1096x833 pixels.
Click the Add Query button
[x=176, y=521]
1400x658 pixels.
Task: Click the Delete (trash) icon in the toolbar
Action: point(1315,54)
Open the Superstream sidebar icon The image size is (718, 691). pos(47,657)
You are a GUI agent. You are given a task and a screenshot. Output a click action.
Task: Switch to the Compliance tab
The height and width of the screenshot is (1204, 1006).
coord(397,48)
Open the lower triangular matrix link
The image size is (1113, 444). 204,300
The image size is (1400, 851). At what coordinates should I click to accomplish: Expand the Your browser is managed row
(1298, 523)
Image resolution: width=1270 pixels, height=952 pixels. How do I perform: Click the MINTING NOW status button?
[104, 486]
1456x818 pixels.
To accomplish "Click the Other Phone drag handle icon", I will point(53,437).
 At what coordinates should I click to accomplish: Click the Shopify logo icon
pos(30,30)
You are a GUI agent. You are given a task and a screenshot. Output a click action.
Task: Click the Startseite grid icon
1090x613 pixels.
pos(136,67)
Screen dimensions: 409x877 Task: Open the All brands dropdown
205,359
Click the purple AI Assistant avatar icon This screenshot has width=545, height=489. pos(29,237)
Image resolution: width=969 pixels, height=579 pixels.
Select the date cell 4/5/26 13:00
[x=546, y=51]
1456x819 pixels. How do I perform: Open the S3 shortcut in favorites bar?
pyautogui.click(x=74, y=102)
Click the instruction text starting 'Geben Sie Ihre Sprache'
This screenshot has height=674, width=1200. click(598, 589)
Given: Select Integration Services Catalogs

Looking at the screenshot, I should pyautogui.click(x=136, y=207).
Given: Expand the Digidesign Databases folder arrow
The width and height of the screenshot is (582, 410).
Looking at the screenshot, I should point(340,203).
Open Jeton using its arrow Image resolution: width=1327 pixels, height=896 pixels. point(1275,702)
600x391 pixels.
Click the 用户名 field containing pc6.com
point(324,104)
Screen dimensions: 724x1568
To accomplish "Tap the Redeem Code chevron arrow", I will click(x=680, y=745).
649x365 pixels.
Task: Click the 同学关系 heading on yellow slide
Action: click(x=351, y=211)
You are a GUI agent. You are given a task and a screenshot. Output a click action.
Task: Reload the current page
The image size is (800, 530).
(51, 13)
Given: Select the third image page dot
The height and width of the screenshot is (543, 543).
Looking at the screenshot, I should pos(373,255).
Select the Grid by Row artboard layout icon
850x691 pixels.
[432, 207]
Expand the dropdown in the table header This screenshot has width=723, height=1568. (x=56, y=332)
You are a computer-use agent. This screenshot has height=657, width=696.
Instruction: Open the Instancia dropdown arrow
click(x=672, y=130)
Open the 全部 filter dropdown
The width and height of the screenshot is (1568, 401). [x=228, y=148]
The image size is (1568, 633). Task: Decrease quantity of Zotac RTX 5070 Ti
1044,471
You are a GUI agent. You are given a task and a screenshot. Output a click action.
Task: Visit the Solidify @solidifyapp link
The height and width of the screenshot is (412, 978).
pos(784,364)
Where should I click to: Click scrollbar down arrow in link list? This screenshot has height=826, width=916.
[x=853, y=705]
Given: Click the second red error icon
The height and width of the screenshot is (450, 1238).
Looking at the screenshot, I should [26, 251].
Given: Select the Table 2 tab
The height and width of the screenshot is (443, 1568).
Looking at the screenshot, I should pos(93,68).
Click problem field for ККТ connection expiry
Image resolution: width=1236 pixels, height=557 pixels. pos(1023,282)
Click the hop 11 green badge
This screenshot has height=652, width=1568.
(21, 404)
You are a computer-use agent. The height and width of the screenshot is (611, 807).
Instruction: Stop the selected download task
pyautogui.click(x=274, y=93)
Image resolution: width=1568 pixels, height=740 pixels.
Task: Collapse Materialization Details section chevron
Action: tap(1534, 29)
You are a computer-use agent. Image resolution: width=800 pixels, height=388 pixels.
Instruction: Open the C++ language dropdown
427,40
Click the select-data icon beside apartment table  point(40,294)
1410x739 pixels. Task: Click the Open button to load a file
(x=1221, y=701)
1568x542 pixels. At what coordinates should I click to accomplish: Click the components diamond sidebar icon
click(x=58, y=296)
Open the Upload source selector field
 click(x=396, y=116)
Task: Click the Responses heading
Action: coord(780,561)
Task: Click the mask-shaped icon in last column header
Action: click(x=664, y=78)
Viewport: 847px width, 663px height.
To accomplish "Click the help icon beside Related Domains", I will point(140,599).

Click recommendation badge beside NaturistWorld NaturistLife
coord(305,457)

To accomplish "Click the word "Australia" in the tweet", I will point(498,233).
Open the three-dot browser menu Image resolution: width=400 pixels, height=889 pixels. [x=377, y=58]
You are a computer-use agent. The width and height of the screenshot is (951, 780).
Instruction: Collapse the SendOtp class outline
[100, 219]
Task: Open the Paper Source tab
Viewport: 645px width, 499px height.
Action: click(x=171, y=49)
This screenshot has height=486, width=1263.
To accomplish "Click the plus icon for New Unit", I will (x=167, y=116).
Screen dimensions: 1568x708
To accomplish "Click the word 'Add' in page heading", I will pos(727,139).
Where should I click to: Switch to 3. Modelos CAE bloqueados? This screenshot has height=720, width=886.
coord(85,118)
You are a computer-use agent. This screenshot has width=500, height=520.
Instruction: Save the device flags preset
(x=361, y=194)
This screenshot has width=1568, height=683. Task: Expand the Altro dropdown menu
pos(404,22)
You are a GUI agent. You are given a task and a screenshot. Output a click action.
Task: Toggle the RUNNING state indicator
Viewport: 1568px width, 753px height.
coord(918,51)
........
* GOAL OF THE EXERCISE: Swap every occurrence of "Open" in the data above for "Launch", and reproduce everything else unchanged.

* CORRECT ANSWER:
1096x833 pixels.
Click the Add Query button
[x=176, y=521]
1400x658 pixels.
Task: Click the Delete (trash) icon in the toolbar
Action: point(1315,54)
Launch the Superstream sidebar icon The image size is (718, 691). pos(47,657)
You are a GUI agent. You are given a task and a screenshot. Output a click action.
Task: Switch to the Compliance tab
The height and width of the screenshot is (1204, 1006).
coord(397,48)
Launch the lower triangular matrix link
The image size is (1113, 444). 204,300
The image size is (1400, 851). At what coordinates should I click to accomplish: Expand the Your browser is managed row
(1298, 523)
Image resolution: width=1270 pixels, height=952 pixels. How do I perform: Click the MINTING NOW status button?
[104, 486]
1456x818 pixels.
To accomplish "Click the Other Phone drag handle icon", I will point(53,437).
 At what coordinates should I click to accomplish: Click the Shopify logo icon
pos(30,30)
You are a GUI agent. You are given a task and a screenshot. Output a click action.
Task: Click the Startseite grid icon
1090x613 pixels.
pos(136,67)
Screen dimensions: 409x877 Task: Launch the All brands dropdown
205,359
Click the purple AI Assistant avatar icon This screenshot has width=545, height=489. pos(29,237)
Image resolution: width=969 pixels, height=579 pixels.
Select the date cell 4/5/26 13:00
[x=546, y=51]
1456x819 pixels. How do I perform: Launch the S3 shortcut in favorites bar?
pyautogui.click(x=74, y=102)
Click the instruction text starting 'Geben Sie Ihre Sprache'
This screenshot has height=674, width=1200. click(598, 589)
Given: Select Integration Services Catalogs

Looking at the screenshot, I should pyautogui.click(x=136, y=207).
Given: Expand the Digidesign Databases folder arrow
The width and height of the screenshot is (582, 410).
Looking at the screenshot, I should point(340,203).
Launch Jeton using its arrow Image resolution: width=1327 pixels, height=896 pixels. point(1275,702)
600x391 pixels.
Click the 用户名 field containing pc6.com
point(324,104)
Screen dimensions: 724x1568
To accomplish "Tap the Redeem Code chevron arrow", I will click(x=680, y=745).
649x365 pixels.
Task: Click the 同学关系 heading on yellow slide
Action: click(x=351, y=211)
You are a GUI agent. You are given a task and a screenshot. Output a click action.
Task: Reload the current page
The image size is (800, 530).
(51, 13)
Given: Select the third image page dot
The height and width of the screenshot is (543, 543).
Looking at the screenshot, I should pos(373,255).
Select the Grid by Row artboard layout icon
850x691 pixels.
[432, 207]
Expand the dropdown in the table header This screenshot has width=723, height=1568. (x=56, y=332)
You are a computer-use agent. This screenshot has height=657, width=696.
Instruction: Launch the Instancia dropdown arrow
click(x=672, y=130)
Launch the 全部 filter dropdown
The width and height of the screenshot is (1568, 401). [x=228, y=148]
The image size is (1568, 633). Task: Decrease quantity of Zotac RTX 5070 Ti
1044,471
You are a GUI agent. You are given a task and a screenshot. Output a click action.
Task: Visit the Solidify @solidifyapp link
The height and width of the screenshot is (412, 978).
pos(784,364)
Where should I click to: Click scrollbar down arrow in link list? This screenshot has height=826, width=916.
[x=853, y=705]
Given: Click the second red error icon
The height and width of the screenshot is (450, 1238).
Looking at the screenshot, I should [26, 251].
Given: Select the Table 2 tab
The height and width of the screenshot is (443, 1568).
Looking at the screenshot, I should pos(93,68).
Click problem field for ККТ connection expiry
Image resolution: width=1236 pixels, height=557 pixels. pos(1023,282)
Click the hop 11 green badge
This screenshot has height=652, width=1568.
(21, 404)
You are a computer-use agent. The height and width of the screenshot is (611, 807).
Instruction: Stop the selected download task
pyautogui.click(x=274, y=93)
Image resolution: width=1568 pixels, height=740 pixels.
Task: Collapse Materialization Details section chevron
Action: tap(1534, 29)
You are a computer-use agent. Image resolution: width=800 pixels, height=388 pixels.
Instruction: Launch the C++ language dropdown
427,40
Click the select-data icon beside apartment table  point(40,294)
1410x739 pixels. Task: Click the Launch button to load a file
(x=1221, y=701)
1568x542 pixels. At what coordinates should I click to accomplish: Click the components diamond sidebar icon
click(x=58, y=296)
Launch the Upload source selector field
 click(x=396, y=116)
Task: Click the Responses heading
Action: coord(780,561)
Task: Click the mask-shaped icon in last column header
Action: click(x=664, y=78)
Viewport: 847px width, 663px height.
To accomplish "Click the help icon beside Related Domains", I will point(140,599).

Click recommendation badge beside NaturistWorld NaturistLife
coord(305,457)

To accomplish "Click the word "Australia" in the tweet", I will point(498,233).
Launch the three-dot browser menu Image resolution: width=400 pixels, height=889 pixels. [x=377, y=58]
You are a computer-use agent. The width and height of the screenshot is (951, 780).
Instruction: Collapse the SendOtp class outline
[100, 219]
Task: Launch the Paper Source tab
Viewport: 645px width, 499px height.
Action: click(x=171, y=49)
This screenshot has height=486, width=1263.
To accomplish "Click the plus icon for New Unit", I will (x=167, y=116).
Screen dimensions: 1568x708
To accomplish "Click the word 'Add' in page heading", I will pos(727,139).
Where should I click to: Switch to 3. Modelos CAE bloqueados? This screenshot has height=720, width=886.
coord(85,118)
You are a computer-use agent. This screenshot has width=500, height=520.
Instruction: Save the device flags preset
(x=361, y=194)
This screenshot has width=1568, height=683. Task: Expand the Altro dropdown menu
pos(404,22)
You are a GUI agent. You are given a task and a screenshot. Output a click action.
Task: Toggle the RUNNING state indicator
Viewport: 1568px width, 753px height.
coord(918,51)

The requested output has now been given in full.